* _Prompt_:
Your task is to retype, exactly and only, the lines from the one containing "Image resolution: width=1113" to the final line of the entries, leaving out all pictures.

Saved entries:

_____

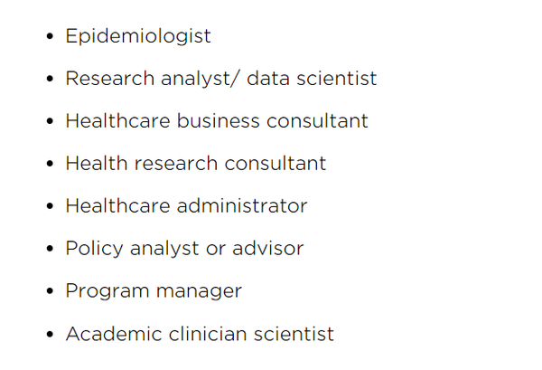The width and height of the screenshot is (542, 370).
Task: Click bullet beside Academic clinician scientist
Action: 50,334
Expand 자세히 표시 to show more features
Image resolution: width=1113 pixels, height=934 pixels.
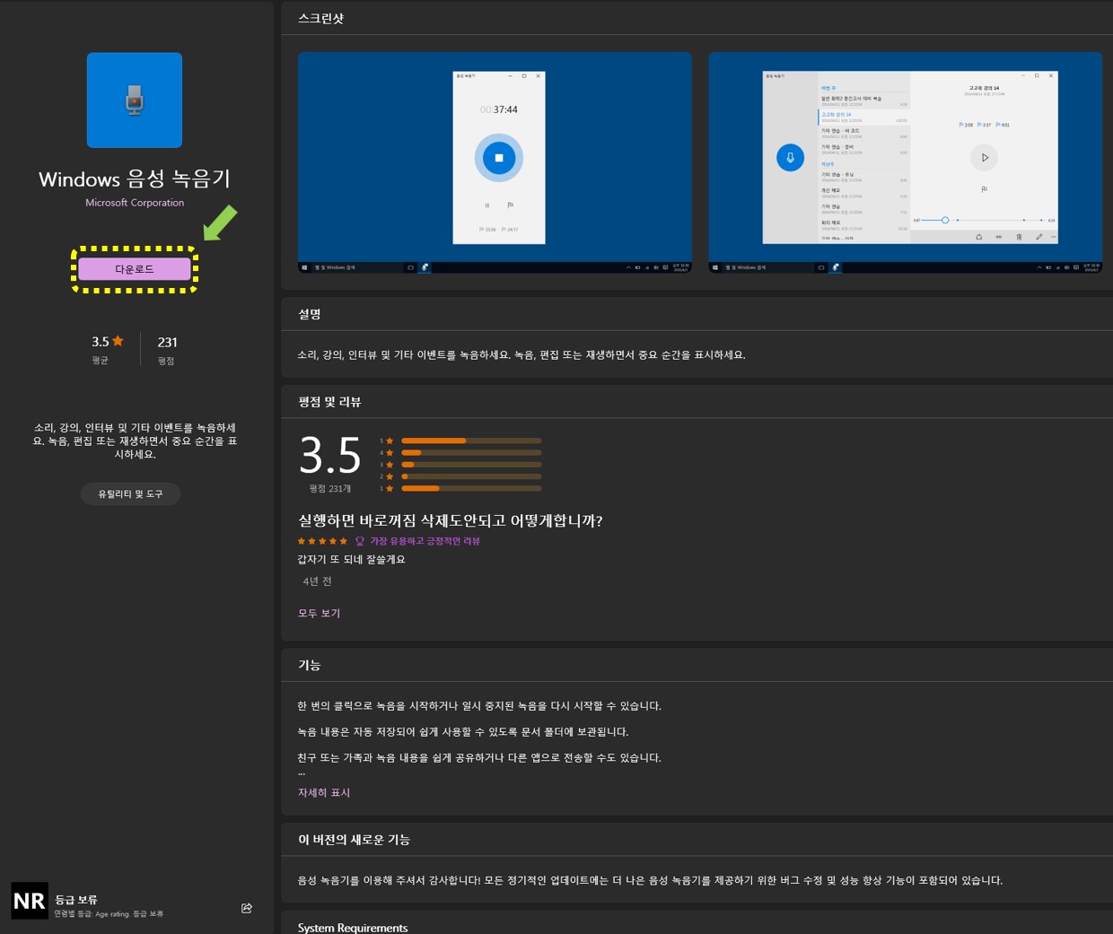323,792
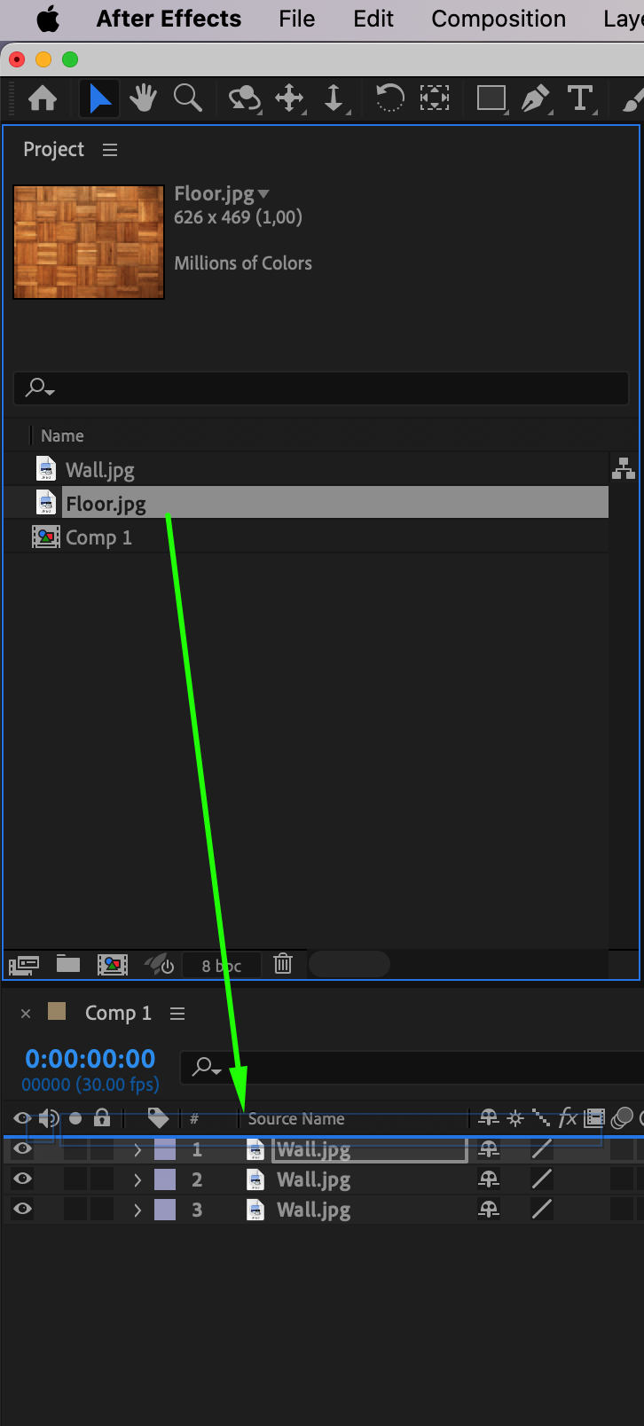644x1426 pixels.
Task: Select the Zoom magnifier tool
Action: point(188,98)
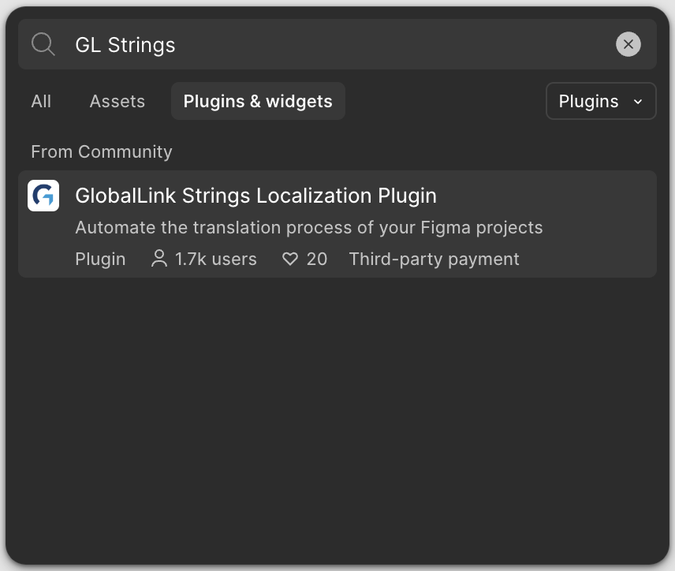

_____

* _The completed task_:
Image resolution: width=1113 pixels, height=934 pixels.
323,792
644x1426 pixels.
Task: Select the Zoom magnifier tool
Action: point(188,98)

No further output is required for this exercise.